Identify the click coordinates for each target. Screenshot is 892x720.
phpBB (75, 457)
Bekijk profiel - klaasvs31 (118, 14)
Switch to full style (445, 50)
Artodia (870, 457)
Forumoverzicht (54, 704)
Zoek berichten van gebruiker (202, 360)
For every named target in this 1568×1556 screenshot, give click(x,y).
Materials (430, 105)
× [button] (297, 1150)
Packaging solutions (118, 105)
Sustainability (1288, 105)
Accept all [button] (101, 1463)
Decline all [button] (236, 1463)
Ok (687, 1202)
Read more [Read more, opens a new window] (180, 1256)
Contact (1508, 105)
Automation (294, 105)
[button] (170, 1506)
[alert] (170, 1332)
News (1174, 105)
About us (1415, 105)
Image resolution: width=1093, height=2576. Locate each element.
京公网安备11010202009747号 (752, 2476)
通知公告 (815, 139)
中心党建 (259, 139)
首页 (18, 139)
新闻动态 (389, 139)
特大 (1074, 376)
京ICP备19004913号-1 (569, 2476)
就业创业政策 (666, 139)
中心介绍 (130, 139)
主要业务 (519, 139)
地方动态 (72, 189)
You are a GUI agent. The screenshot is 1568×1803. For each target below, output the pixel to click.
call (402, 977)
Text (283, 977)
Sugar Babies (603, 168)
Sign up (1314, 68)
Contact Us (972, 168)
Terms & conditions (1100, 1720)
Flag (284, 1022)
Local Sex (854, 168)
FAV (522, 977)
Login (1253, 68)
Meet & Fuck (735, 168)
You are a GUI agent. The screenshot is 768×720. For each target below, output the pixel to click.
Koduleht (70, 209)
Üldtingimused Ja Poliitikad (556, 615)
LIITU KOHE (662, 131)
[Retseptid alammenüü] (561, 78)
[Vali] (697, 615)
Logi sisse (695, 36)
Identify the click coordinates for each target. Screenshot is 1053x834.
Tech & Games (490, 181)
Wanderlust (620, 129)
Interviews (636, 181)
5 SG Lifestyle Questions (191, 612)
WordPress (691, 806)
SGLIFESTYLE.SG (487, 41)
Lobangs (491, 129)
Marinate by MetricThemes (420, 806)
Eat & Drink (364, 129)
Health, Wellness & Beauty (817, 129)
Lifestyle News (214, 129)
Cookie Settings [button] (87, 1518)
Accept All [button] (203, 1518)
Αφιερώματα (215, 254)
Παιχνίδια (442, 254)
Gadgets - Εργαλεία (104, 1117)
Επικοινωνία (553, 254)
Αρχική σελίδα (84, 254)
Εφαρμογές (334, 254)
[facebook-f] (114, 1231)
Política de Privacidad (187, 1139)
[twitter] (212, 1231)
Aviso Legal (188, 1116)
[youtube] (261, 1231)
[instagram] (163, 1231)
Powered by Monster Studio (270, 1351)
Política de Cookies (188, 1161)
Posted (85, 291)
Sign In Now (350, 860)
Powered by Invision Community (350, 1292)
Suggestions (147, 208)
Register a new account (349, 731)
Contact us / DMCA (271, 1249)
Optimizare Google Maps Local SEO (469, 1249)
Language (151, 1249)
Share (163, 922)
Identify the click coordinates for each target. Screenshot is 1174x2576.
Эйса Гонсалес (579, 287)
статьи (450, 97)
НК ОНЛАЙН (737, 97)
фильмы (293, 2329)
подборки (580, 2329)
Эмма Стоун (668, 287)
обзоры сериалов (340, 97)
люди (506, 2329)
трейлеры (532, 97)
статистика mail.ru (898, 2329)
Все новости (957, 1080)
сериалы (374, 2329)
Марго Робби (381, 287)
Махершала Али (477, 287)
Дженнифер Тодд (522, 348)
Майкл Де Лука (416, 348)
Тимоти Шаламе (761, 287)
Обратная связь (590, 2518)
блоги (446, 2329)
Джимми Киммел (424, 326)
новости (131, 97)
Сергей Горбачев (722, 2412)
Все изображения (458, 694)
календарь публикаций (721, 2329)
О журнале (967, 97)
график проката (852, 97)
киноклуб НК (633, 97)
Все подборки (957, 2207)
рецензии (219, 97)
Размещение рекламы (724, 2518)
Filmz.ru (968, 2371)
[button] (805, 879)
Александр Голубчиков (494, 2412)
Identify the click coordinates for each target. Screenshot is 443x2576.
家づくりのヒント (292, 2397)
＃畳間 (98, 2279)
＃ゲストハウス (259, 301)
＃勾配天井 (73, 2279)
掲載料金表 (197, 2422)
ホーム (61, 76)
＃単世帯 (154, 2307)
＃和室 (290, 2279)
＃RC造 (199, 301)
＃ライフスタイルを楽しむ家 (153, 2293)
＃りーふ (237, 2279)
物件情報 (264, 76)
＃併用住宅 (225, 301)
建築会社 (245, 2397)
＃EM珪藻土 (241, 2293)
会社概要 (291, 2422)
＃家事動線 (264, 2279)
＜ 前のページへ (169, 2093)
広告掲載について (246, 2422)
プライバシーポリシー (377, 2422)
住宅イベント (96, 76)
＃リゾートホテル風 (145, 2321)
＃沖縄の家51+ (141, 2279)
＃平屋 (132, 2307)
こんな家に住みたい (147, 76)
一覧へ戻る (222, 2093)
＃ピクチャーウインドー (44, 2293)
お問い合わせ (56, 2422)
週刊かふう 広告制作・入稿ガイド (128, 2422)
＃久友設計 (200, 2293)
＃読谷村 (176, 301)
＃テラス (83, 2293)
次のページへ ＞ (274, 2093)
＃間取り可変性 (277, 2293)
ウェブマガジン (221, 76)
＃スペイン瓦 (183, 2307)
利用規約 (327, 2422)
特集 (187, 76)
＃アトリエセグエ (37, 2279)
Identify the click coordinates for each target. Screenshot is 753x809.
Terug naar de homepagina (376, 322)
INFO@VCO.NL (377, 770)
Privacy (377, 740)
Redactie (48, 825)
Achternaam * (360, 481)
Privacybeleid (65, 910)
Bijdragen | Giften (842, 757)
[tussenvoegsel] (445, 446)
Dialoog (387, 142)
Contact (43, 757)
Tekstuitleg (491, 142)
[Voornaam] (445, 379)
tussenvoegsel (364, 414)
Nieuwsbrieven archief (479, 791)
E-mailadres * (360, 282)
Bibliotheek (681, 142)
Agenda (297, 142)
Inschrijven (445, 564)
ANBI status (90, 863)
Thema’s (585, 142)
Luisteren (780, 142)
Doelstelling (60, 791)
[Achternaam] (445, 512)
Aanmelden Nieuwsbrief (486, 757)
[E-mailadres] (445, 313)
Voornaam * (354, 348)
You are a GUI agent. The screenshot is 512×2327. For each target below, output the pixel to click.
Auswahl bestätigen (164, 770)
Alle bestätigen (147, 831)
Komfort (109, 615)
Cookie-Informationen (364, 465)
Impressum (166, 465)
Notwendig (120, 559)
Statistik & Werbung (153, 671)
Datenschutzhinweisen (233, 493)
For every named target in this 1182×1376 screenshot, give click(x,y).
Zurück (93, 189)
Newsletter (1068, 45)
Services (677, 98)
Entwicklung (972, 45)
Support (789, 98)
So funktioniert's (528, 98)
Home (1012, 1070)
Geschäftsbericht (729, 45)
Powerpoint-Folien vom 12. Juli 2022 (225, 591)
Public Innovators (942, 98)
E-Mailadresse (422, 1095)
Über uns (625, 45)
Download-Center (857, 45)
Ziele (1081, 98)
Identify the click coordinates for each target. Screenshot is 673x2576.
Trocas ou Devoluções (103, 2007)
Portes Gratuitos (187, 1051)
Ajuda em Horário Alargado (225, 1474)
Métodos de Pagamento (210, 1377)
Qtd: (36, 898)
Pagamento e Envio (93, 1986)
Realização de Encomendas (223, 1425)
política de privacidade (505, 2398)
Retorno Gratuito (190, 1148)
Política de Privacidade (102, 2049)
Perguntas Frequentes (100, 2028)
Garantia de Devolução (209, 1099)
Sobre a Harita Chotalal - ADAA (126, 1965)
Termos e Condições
* * * * * * *
- What is asked: Rewrite all the records above, swapping "click coordinates" for "tap coordinates" wherever it occurs and leaving everything else unchanged.

- Correct response:
Identify the tap coordinates for each target. Screenshot is 892x720.
phpBB (75, 457)
Bekijk profiel - klaasvs31 (118, 14)
Switch to full style (445, 50)
Artodia (870, 457)
Forumoverzicht (54, 704)
Zoek berichten van gebruiker (202, 360)
For every named target in this 1568×1556 screenshot, give click(x,y).
Materials (430, 105)
× [button] (297, 1150)
Packaging solutions (118, 105)
Sustainability (1288, 105)
Accept all [button] (101, 1463)
Decline all [button] (236, 1463)
Ok (687, 1202)
Read more [Read more, opens a new window] (180, 1256)
Contact (1508, 105)
Automation (294, 105)
[button] (170, 1506)
[alert] (170, 1332)
News (1174, 105)
About us (1415, 105)
Image resolution: width=1093, height=2576. Locate each element.
京公网安备11010202009747号 (752, 2476)
通知公告 (815, 139)
中心党建 (259, 139)
首页 (18, 139)
新闻动态 (389, 139)
特大 (1074, 376)
京ICP备19004913号-1 (569, 2476)
就业创业政策 (666, 139)
中心介绍 (130, 139)
主要业务 (519, 139)
地方动态 (72, 189)
You are a GUI agent. The screenshot is 1568×1803. For each target below, output the pixel to click.
call (402, 977)
Text (283, 977)
Sugar Babies (603, 168)
Sign up (1314, 68)
Contact Us (972, 168)
Terms & conditions (1100, 1720)
Flag (284, 1022)
Local Sex (854, 168)
FAV (522, 977)
Login (1253, 68)
Meet & Fuck (735, 168)
You are a GUI agent. The screenshot is 768×720. For each target below, output the pixel to click.
Koduleht (70, 209)
Üldtingimused Ja Poliitikad (556, 615)
LIITU KOHE (662, 131)
[Retseptid alammenüü] (561, 78)
[Vali] (697, 615)
Logi sisse (695, 36)
Identify the tap coordinates for each target. Screenshot is 1053x834.
Tech & Games (490, 181)
Wanderlust (620, 129)
Interviews (636, 181)
5 SG Lifestyle Questions (191, 612)
WordPress (691, 806)
SGLIFESTYLE.SG (487, 41)
Lobangs (491, 129)
Marinate by MetricThemes (420, 806)
Eat & Drink (364, 129)
Health, Wellness & Beauty (817, 129)
Lifestyle News (214, 129)
Cookie Settings [button] (87, 1518)
Accept All [button] (203, 1518)
Αφιερώματα (215, 254)
Παιχνίδια (442, 254)
Gadgets - Εργαλεία (104, 1117)
Επικοινωνία (553, 254)
Αρχική σελίδα (84, 254)
Εφαρμογές (334, 254)
[facebook-f] (114, 1231)
Política de Privacidad (187, 1139)
[twitter] (212, 1231)
Aviso Legal (188, 1116)
[youtube] (261, 1231)
[instagram] (163, 1231)
Powered by Monster Studio (270, 1351)
Política de Cookies (188, 1161)
Posted (85, 291)
Sign In Now (350, 860)
Powered by Invision Community (350, 1292)
Suggestions (147, 208)
Register a new account (349, 731)
Contact us / DMCA (271, 1249)
Optimizare Google Maps Local SEO (469, 1249)
Language (151, 1249)
Share (163, 922)
Identify the tap coordinates for each target. Screenshot is 1174x2576.
Эйса Гонсалес (579, 287)
статьи (450, 97)
НК ОНЛАЙН (737, 97)
фильмы (293, 2329)
подборки (580, 2329)
Эмма Стоун (668, 287)
обзоры сериалов (340, 97)
люди (506, 2329)
трейлеры (532, 97)
статистика mail.ru (898, 2329)
Все новости (957, 1080)
сериалы (374, 2329)
Марго Робби (381, 287)
Махершала Али (477, 287)
Дженнифер Тодд (522, 348)
Майкл Де Лука (416, 348)
Тимоти Шаламе (761, 287)
Обратная связь (590, 2518)
блоги (446, 2329)
Джимми Киммел (424, 326)
новости (131, 97)
Сергей Горбачев (722, 2412)
Все изображения (458, 694)
календарь публикаций (721, 2329)
О журнале (967, 97)
график проката (852, 97)
киноклуб НК (633, 97)
Все подборки (957, 2207)
рецензии (219, 97)
Размещение рекламы (724, 2518)
Filmz.ru (968, 2371)
[button] (805, 879)
Александр Голубчиков (494, 2412)
Identify the tap coordinates for each target. Screenshot is 443x2576.
家づくりのヒント (292, 2397)
＃畳間 (98, 2279)
＃ゲストハウス (259, 301)
＃勾配天井 (73, 2279)
掲載料金表 (197, 2422)
ホーム (61, 76)
＃単世帯 (154, 2307)
＃和室 (290, 2279)
＃RC造 (199, 301)
＃ライフスタイルを楽しむ家 (153, 2293)
＃りーふ (237, 2279)
物件情報 (264, 76)
＃併用住宅 (225, 301)
建築会社 (245, 2397)
＃EM珪藻土 (241, 2293)
会社概要 (291, 2422)
＃家事動線 (264, 2279)
＜ 前のページへ (169, 2093)
広告掲載について (246, 2422)
プライバシーポリシー (377, 2422)
住宅イベント (96, 76)
＃リゾートホテル風 (145, 2321)
＃沖縄の家51+ (141, 2279)
＃平屋 (132, 2307)
こんな家に住みたい (147, 76)
一覧へ戻る (222, 2093)
＃ピクチャーウインドー (44, 2293)
お問い合わせ (56, 2422)
週刊かふう 広告制作・入稿ガイド (128, 2422)
＃久友設計 (200, 2293)
＃読谷村 (176, 301)
＃テラス (83, 2293)
次のページへ ＞ (274, 2093)
＃間取り可変性 (277, 2293)
ウェブマガジン (221, 76)
＃スペイン瓦 (183, 2307)
利用規約 (327, 2422)
特集 (187, 76)
＃アトリエセグエ (37, 2279)
Identify the tap coordinates for each target. Screenshot is 753x809.
Terug naar de homepagina (376, 322)
INFO@VCO.NL (377, 770)
Privacy (377, 740)
Redactie (48, 825)
Achternaam * (360, 481)
Privacybeleid (65, 910)
Bijdragen | Giften (842, 757)
[tussenvoegsel] (445, 446)
Dialoog (387, 142)
Contact (43, 757)
Tekstuitleg (491, 142)
[Voornaam] (445, 379)
tussenvoegsel (364, 414)
Nieuwsbrieven archief (479, 791)
E-mailadres * (360, 282)
Bibliotheek (681, 142)
Agenda (297, 142)
Inschrijven (445, 564)
ANBI status (90, 863)
Thema’s (585, 142)
Luisteren (780, 142)
Doelstelling (60, 791)
[Achternaam] (445, 512)
Aanmelden Nieuwsbrief (486, 757)
[E-mailadres] (445, 313)
Voornaam * (354, 348)
You are a GUI agent. The screenshot is 512×2327. For each target below, output the pixel to click.
Auswahl bestätigen (164, 770)
Alle bestätigen (147, 831)
Komfort (109, 615)
Cookie-Informationen (364, 465)
Impressum (166, 465)
Notwendig (120, 559)
Statistik & Werbung (153, 671)
Datenschutzhinweisen (233, 493)
For every named target in this 1182×1376 screenshot, give click(x,y).
Zurück (93, 189)
Newsletter (1068, 45)
Services (677, 98)
Entwicklung (972, 45)
Support (789, 98)
So funktioniert's (528, 98)
Home (1012, 1070)
Geschäftsbericht (729, 45)
Powerpoint-Folien vom 12. Juli 2022 (225, 591)
Public Innovators (942, 98)
E-Mailadresse (422, 1095)
Über uns (625, 45)
Download-Center (857, 45)
Ziele (1081, 98)
Identify the tap coordinates for each target. Screenshot is 673x2576.
Trocas ou Devoluções (103, 2007)
Portes Gratuitos (187, 1051)
Ajuda em Horário Alargado (225, 1474)
Métodos de Pagamento (210, 1377)
Qtd: (36, 898)
Pagamento e Envio (93, 1986)
Realização de Encomendas (223, 1425)
política de privacidade (505, 2398)
Retorno Gratuito (190, 1148)
Política de Privacidade (102, 2049)
Perguntas Frequentes (100, 2028)
Garantia de Devolução (209, 1099)
Sobre a Harita Chotalal - ADAA (126, 1965)
Termos e Condições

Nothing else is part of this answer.